_What is needed_
Go through the listing and copy each line that has the string "computer" in it.

§

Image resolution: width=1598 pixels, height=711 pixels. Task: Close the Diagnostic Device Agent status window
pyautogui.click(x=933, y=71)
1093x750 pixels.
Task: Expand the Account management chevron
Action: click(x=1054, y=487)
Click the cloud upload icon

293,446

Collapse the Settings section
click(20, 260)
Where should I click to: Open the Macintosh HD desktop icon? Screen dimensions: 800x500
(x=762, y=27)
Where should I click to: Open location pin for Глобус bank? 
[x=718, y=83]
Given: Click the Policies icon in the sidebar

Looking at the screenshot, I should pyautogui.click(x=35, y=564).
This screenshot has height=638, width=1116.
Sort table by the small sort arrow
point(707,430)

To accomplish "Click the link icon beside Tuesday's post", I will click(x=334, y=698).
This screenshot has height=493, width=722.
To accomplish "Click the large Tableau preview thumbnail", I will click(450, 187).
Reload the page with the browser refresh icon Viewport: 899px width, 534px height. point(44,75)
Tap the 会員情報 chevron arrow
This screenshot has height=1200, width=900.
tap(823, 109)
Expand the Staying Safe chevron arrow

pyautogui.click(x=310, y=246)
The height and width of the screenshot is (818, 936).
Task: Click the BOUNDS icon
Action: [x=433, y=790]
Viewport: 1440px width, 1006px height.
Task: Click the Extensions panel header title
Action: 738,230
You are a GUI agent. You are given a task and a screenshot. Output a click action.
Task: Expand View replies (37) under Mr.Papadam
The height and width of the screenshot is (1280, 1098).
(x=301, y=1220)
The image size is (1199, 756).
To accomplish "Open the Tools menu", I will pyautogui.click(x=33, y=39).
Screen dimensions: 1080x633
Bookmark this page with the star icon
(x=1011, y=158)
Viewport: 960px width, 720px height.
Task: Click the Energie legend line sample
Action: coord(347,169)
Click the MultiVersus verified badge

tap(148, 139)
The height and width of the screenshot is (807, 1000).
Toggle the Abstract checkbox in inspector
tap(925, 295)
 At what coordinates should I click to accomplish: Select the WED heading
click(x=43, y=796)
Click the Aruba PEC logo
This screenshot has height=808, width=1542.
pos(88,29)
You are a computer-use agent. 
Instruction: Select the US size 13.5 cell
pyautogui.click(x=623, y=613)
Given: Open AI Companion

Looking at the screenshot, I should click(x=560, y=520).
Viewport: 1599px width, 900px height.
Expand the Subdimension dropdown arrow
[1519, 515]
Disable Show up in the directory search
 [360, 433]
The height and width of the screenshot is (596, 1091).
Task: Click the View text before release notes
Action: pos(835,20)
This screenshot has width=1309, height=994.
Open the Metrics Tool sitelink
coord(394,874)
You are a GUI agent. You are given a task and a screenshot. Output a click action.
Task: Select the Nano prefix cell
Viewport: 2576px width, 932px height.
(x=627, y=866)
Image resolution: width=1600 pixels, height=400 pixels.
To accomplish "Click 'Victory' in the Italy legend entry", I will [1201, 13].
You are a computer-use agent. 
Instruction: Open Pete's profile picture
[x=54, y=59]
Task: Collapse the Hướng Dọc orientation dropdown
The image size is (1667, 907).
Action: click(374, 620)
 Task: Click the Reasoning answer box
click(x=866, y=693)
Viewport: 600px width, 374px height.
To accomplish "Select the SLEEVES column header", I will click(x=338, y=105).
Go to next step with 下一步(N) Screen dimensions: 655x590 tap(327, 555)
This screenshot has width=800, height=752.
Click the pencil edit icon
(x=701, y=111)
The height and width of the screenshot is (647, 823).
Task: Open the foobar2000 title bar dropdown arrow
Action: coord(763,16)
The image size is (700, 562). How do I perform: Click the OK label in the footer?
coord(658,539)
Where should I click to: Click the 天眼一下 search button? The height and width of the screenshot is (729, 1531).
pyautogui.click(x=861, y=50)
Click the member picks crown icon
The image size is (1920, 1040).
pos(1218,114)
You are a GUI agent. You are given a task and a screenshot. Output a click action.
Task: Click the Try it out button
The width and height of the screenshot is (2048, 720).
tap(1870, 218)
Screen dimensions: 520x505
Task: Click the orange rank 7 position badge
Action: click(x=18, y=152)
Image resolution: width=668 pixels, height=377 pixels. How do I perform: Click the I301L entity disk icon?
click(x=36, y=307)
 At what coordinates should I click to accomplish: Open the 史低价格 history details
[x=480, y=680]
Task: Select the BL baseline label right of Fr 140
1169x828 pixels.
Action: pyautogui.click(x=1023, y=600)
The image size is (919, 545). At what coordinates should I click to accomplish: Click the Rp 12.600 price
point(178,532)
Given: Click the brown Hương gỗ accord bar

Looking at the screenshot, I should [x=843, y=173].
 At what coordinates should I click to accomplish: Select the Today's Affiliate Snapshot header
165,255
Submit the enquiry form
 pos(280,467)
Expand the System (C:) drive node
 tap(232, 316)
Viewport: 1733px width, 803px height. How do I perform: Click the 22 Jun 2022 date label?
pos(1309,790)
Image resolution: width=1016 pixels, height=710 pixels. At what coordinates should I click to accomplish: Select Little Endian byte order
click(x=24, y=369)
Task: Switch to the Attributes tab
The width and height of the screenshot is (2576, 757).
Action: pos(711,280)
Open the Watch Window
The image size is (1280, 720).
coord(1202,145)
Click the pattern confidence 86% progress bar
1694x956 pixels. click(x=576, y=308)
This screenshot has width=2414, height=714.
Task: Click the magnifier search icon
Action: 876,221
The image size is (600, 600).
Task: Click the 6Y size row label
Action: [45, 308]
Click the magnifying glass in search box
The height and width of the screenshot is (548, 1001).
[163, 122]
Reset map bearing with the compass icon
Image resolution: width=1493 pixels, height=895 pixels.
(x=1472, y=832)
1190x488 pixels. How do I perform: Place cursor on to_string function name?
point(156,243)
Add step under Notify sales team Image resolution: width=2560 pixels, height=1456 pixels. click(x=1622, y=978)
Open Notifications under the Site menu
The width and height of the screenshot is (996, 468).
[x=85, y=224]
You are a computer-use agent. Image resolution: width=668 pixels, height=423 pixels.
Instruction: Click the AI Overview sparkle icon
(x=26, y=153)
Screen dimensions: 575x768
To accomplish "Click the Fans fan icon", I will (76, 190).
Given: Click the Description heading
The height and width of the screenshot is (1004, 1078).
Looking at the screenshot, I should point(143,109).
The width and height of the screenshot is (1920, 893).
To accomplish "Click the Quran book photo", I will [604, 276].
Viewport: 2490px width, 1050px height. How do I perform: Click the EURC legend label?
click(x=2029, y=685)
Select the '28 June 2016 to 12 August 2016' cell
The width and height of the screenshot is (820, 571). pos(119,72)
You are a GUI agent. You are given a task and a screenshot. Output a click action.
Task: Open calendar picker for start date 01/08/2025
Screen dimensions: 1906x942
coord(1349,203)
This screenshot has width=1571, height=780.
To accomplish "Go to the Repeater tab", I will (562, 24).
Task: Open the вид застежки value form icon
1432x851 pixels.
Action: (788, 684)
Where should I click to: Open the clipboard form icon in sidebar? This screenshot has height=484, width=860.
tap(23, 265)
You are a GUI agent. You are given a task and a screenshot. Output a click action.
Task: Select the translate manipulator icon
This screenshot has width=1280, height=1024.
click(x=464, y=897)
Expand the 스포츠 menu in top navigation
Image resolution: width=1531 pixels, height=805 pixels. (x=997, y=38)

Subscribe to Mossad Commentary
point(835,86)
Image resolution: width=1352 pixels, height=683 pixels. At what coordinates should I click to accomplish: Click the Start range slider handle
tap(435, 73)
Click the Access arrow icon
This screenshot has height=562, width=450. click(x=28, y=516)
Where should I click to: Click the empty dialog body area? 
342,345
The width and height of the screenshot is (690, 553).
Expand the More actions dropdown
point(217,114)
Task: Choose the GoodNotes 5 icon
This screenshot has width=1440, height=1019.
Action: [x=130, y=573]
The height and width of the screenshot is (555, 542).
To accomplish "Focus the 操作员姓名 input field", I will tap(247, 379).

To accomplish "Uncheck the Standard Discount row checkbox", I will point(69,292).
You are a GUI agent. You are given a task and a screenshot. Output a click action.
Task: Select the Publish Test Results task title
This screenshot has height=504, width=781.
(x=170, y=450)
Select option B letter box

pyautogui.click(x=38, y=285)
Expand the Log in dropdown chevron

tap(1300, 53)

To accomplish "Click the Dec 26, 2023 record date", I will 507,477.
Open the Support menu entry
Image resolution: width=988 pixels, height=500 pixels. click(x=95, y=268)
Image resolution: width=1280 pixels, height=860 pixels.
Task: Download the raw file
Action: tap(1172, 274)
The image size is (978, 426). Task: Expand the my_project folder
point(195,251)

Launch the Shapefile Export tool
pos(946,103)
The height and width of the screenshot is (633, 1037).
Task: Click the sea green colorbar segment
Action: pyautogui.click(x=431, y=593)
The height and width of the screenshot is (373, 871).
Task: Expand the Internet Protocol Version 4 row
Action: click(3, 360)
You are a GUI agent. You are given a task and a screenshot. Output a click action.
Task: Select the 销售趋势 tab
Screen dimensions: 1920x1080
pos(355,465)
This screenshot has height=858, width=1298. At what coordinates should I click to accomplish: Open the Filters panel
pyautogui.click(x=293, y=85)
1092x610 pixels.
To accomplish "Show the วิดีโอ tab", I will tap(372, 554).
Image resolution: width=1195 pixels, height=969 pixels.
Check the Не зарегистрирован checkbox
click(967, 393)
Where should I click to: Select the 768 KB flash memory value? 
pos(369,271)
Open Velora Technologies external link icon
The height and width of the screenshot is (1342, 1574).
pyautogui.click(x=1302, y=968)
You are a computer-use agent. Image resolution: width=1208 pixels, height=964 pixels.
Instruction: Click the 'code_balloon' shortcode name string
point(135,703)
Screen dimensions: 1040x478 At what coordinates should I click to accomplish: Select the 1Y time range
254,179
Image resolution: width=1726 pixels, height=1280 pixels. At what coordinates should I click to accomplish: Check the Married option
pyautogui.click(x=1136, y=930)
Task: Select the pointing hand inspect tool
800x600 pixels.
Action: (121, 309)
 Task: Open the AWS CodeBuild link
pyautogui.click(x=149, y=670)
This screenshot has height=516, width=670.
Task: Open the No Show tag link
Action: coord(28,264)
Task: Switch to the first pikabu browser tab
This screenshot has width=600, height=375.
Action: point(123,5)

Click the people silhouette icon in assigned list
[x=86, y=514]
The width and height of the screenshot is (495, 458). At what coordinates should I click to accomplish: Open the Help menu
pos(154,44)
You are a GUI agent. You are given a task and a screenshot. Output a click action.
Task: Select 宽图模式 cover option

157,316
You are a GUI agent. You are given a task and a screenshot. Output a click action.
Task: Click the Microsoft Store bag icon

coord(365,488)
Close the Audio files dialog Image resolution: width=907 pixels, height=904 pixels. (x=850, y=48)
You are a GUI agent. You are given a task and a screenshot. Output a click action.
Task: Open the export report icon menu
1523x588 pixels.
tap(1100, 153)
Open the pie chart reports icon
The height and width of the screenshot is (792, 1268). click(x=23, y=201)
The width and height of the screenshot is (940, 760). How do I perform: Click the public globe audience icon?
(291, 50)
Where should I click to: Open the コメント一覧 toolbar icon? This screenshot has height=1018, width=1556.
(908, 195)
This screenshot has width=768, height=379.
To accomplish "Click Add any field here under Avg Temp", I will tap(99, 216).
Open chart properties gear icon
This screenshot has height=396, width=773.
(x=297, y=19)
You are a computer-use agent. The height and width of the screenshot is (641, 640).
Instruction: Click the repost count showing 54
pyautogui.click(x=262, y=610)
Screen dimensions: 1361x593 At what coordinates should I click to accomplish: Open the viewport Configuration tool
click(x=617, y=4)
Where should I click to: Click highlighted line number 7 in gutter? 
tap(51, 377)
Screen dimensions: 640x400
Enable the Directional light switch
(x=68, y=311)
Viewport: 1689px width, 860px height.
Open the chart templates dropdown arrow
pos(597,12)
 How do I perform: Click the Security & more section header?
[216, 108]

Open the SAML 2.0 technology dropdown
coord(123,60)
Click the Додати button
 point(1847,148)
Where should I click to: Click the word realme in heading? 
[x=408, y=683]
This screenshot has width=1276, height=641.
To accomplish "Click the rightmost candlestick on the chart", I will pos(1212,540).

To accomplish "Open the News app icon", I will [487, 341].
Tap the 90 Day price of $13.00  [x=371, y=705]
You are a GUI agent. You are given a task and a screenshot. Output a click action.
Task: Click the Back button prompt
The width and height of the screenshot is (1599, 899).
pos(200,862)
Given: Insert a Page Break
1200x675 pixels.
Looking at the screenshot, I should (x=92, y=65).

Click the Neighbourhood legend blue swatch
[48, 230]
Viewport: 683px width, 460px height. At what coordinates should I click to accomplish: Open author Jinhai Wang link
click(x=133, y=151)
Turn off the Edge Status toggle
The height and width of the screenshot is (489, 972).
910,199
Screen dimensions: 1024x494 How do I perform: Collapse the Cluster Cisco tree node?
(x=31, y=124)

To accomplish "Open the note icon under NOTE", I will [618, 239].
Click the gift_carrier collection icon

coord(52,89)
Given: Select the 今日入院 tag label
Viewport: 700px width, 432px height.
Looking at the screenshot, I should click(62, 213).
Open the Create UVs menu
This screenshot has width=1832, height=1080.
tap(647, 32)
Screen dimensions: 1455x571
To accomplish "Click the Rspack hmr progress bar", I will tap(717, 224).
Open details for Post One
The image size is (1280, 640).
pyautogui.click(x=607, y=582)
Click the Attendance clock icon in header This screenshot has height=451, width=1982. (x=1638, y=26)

§

_Result of this exercise_
You are a computer-use agent. 
You are a computer-use agent. 
You are a computer-use agent. Image resolution: width=668 pixels, height=423 pixels.
You are a computer-use agent. Image resolution: width=1208 pixels, height=964 pixels.
You are a computer-use agent. The height and width of the screenshot is (641, 640).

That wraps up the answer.